* _ASSIGNMENT_
Every record must come back exactly as given.

* _Collected data_

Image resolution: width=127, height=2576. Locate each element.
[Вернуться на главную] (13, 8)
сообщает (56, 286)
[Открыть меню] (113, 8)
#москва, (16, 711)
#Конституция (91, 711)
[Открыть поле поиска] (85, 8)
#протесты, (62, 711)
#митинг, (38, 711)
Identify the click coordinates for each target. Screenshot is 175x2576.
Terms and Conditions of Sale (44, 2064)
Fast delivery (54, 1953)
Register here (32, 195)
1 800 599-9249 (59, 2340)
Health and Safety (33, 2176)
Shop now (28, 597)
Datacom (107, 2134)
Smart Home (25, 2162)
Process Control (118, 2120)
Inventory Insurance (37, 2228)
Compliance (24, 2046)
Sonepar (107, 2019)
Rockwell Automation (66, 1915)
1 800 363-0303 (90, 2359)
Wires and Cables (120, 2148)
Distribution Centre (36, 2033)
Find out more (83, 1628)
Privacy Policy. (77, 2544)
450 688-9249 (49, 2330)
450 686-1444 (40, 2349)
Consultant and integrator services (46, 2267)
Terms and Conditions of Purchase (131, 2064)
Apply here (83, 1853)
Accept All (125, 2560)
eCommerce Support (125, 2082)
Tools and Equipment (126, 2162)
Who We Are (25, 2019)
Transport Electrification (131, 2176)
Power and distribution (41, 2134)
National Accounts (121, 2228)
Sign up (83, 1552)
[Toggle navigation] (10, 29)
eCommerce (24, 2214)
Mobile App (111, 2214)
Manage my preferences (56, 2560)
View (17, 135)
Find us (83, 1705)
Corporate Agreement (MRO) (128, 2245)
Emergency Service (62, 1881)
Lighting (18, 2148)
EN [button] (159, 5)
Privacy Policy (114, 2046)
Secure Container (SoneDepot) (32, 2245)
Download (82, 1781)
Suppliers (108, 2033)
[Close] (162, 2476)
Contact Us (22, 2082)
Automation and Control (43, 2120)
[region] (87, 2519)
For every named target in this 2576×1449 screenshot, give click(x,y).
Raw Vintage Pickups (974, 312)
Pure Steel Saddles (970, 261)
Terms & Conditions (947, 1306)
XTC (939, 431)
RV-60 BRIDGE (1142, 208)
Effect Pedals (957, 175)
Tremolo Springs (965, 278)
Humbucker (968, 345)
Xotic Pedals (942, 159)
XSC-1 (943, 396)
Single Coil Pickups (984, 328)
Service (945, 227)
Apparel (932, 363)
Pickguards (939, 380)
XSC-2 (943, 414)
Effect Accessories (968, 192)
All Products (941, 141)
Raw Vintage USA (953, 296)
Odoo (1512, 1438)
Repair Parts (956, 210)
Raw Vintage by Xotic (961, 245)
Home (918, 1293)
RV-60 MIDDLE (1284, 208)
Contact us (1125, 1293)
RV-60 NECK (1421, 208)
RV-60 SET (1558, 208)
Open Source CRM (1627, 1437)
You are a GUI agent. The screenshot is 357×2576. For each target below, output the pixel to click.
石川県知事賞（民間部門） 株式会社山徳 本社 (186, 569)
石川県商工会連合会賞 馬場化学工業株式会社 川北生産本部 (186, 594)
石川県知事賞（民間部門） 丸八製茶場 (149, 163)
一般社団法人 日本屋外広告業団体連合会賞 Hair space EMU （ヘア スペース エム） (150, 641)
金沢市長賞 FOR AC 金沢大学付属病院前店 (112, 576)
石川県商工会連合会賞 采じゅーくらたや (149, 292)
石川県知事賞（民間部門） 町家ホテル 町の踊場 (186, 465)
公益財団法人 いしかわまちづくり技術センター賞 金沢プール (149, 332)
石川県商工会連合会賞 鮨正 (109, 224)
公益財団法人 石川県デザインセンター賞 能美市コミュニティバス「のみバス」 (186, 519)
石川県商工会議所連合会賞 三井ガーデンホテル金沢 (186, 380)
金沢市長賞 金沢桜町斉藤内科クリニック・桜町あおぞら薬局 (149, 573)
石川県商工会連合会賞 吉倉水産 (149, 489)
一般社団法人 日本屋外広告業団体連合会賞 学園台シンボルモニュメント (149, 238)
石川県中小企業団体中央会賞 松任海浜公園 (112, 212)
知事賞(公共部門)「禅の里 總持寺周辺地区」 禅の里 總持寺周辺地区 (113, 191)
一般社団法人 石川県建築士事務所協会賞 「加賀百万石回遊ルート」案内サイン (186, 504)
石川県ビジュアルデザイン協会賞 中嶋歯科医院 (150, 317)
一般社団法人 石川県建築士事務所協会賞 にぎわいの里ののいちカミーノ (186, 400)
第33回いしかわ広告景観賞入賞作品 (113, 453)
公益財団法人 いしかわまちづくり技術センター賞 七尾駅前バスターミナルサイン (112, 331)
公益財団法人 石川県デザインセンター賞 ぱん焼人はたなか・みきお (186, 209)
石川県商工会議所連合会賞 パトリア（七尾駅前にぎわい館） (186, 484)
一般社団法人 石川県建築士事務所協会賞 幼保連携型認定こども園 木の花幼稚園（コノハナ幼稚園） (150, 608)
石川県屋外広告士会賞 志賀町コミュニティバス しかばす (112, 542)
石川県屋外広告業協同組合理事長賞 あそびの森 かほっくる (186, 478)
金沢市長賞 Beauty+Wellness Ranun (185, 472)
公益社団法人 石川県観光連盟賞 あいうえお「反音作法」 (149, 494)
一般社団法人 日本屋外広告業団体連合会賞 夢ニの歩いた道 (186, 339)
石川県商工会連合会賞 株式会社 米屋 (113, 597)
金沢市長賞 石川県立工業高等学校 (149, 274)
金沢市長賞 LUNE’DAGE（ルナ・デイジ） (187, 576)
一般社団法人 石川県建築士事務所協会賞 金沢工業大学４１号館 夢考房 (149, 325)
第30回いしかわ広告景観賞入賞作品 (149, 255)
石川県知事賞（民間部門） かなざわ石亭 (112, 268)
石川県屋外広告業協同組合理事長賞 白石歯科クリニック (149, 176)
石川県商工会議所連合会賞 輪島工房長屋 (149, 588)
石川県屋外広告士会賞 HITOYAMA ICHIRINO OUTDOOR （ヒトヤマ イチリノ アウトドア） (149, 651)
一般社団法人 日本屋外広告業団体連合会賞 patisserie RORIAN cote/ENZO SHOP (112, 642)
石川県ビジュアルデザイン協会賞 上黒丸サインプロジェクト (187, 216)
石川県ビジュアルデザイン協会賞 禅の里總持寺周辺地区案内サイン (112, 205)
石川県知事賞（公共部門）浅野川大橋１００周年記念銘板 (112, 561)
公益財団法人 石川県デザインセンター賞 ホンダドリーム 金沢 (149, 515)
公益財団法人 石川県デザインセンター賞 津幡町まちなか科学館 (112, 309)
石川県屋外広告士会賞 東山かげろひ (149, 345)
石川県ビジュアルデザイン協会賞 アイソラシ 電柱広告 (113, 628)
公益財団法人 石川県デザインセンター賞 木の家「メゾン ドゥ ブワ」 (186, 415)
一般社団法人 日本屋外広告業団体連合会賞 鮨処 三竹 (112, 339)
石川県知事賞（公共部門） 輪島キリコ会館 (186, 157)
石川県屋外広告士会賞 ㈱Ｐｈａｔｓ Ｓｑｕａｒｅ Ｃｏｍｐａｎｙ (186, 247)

* _ANSWER TO THIS PROBLEM_
Image resolution: width=127, height=2576. Locate each element.
[Вернуться на главную] (13, 8)
сообщает (56, 286)
[Открыть меню] (113, 8)
#москва, (16, 711)
#Конституция (91, 711)
[Открыть поле поиска] (85, 8)
#протесты, (62, 711)
#митинг, (38, 711)
Identify the click coordinates for each target. Screenshot is 175x2576.
Terms and Conditions of Sale (44, 2064)
Fast delivery (54, 1953)
Register here (32, 195)
1 800 599-9249 (59, 2340)
Health and Safety (33, 2176)
Shop now (28, 597)
Datacom (107, 2134)
Smart Home (25, 2162)
Process Control (118, 2120)
Inventory Insurance (37, 2228)
Compliance (24, 2046)
Sonepar (107, 2019)
Rockwell Automation (66, 1915)
1 800 363-0303 (90, 2359)
Wires and Cables (120, 2148)
Distribution Centre (36, 2033)
Find out more (83, 1628)
Privacy Policy. (77, 2544)
450 688-9249 (49, 2330)
450 686-1444 (40, 2349)
Consultant and integrator services (46, 2267)
Terms and Conditions of Purchase (131, 2064)
Apply here (83, 1853)
Accept All (125, 2560)
eCommerce Support (125, 2082)
Tools and Equipment (126, 2162)
Who We Are (25, 2019)
Transport Electrification (131, 2176)
Power and distribution (41, 2134)
National Accounts (121, 2228)
Sign up (83, 1552)
[Toggle navigation] (10, 29)
eCommerce (24, 2214)
Mobile App (111, 2214)
Manage my preferences (56, 2560)
View (17, 135)
Find us (83, 1705)
Corporate Agreement (MRO) (128, 2245)
Emergency Service (62, 1881)
Lighting (18, 2148)
EN [button] (159, 5)
Privacy Policy (114, 2046)
Secure Container (SoneDepot) (32, 2245)
Download (82, 1781)
Suppliers (108, 2033)
[Close] (162, 2476)
Contact Us (22, 2082)
Automation and Control (43, 2120)
[region] (87, 2519)
For every named target in this 2576×1449 screenshot, give click(x,y).
Raw Vintage Pickups (974, 312)
Pure Steel Saddles (970, 261)
Terms & Conditions (947, 1306)
XTC (939, 431)
RV-60 BRIDGE (1142, 208)
Effect Pedals (957, 175)
Tremolo Springs (965, 278)
Humbucker (968, 345)
Xotic Pedals (942, 159)
XSC-1 (943, 396)
Single Coil Pickups (984, 328)
Service (945, 227)
Apparel (932, 363)
Pickguards (939, 380)
XSC-2 (943, 414)
Effect Accessories (968, 192)
All Products (941, 141)
Raw Vintage USA (953, 296)
Odoo (1512, 1438)
Repair Parts (956, 210)
Raw Vintage by Xotic (961, 245)
Home (918, 1293)
RV-60 MIDDLE (1284, 208)
Contact us (1125, 1293)
RV-60 NECK (1421, 208)
RV-60 SET (1558, 208)
Open Source CRM (1627, 1437)
You are a GUI agent. The screenshot is 357×2576. For each target below, output the pixel to click.
石川県知事賞（民間部門） 株式会社山徳 本社 (186, 569)
石川県商工会連合会賞 馬場化学工業株式会社 川北生産本部 (186, 594)
石川県知事賞（民間部門） 丸八製茶場 (149, 163)
一般社団法人 日本屋外広告業団体連合会賞 Hair space EMU （ヘア スペース エム） (150, 641)
金沢市長賞 FOR AC 金沢大学付属病院前店 (112, 576)
石川県商工会連合会賞 采じゅーくらたや (149, 292)
石川県知事賞（民間部門） 町家ホテル 町の踊場 (186, 465)
公益財団法人 いしかわまちづくり技術センター賞 金沢プール (149, 332)
石川県商工会連合会賞 鮨正 (109, 224)
公益財団法人 石川県デザインセンター賞 能美市コミュニティバス「のみバス」 (186, 519)
石川県商工会議所連合会賞 三井ガーデンホテル金沢 (186, 380)
金沢市長賞 金沢桜町斉藤内科クリニック・桜町あおぞら薬局 (149, 573)
石川県商工会連合会賞 吉倉水産 (149, 489)
一般社団法人 日本屋外広告業団体連合会賞 学園台シンボルモニュメント (149, 238)
石川県中小企業団体中央会賞 松任海浜公園 (112, 212)
知事賞(公共部門)「禅の里 總持寺周辺地区」 禅の里 總持寺周辺地区 (113, 191)
一般社団法人 石川県建築士事務所協会賞 「加賀百万石回遊ルート」案内サイン (186, 504)
石川県ビジュアルデザイン協会賞 中嶋歯科医院 (150, 317)
一般社団法人 石川県建築士事務所協会賞 にぎわいの里ののいちカミーノ (186, 400)
第33回いしかわ広告景観賞入賞作品 (113, 453)
公益財団法人 いしかわまちづくり技術センター賞 七尾駅前バスターミナルサイン (112, 331)
公益財団法人 石川県デザインセンター賞 ぱん焼人はたなか・みきお (186, 209)
石川県商工会議所連合会賞 パトリア（七尾駅前にぎわい館） (186, 484)
一般社団法人 石川県建築士事務所協会賞 幼保連携型認定こども園 木の花幼稚園（コノハナ幼稚園） (150, 608)
石川県屋外広告士会賞 志賀町コミュニティバス しかばす (112, 542)
石川県屋外広告業協同組合理事長賞 あそびの森 かほっくる (186, 478)
金沢市長賞 Beauty+Wellness Ranun (185, 472)
公益社団法人 石川県観光連盟賞 あいうえお「反音作法」 (149, 494)
一般社団法人 日本屋外広告業団体連合会賞 夢ニの歩いた道 (186, 339)
石川県商工会連合会賞 株式会社 米屋 (113, 597)
金沢市長賞 石川県立工業高等学校 (149, 274)
金沢市長賞 LUNE’DAGE（ルナ・デイジ） (187, 576)
一般社団法人 石川県建築士事務所協会賞 金沢工業大学４１号館 夢考房 (149, 325)
第30回いしかわ広告景観賞入賞作品 (149, 255)
石川県知事賞（民間部門） かなざわ石亭 (112, 268)
石川県屋外広告業協同組合理事長賞 白石歯科クリニック (149, 176)
石川県商工会議所連合会賞 輪島工房長屋 (149, 588)
石川県屋外広告士会賞 HITOYAMA ICHIRINO OUTDOOR （ヒトヤマ イチリノ アウトドア） (149, 651)
一般社団法人 日本屋外広告業団体連合会賞 patisserie RORIAN cote/ENZO SHOP (112, 642)
石川県ビジュアルデザイン協会賞 上黒丸サインプロジェクト (187, 216)
石川県ビジュアルデザイン協会賞 禅の里總持寺周辺地区案内サイン (112, 205)
石川県知事賞（公共部門）浅野川大橋１００周年記念銘板 (112, 561)
公益財団法人 石川県デザインセンター賞 ホンダドリーム 金沢 (149, 515)
公益財団法人 石川県デザインセンター賞 津幡町まちなか科学館 (112, 309)
石川県屋外広告士会賞 東山かげろひ (149, 345)
石川県ビジュアルデザイン協会賞 アイソラシ 電柱広告 (113, 628)
公益財団法人 石川県デザインセンター賞 木の家「メゾン ドゥ ブワ」 (186, 415)
一般社団法人 日本屋外広告業団体連合会賞 鮨処 三竹 (112, 339)
石川県知事賞（公共部門） 輪島キリコ会館 (186, 157)
石川県屋外広告士会賞 ㈱Ｐｈａｔｓ Ｓｑｕａｒｅ Ｃｏｍｐａｎｙ (186, 247)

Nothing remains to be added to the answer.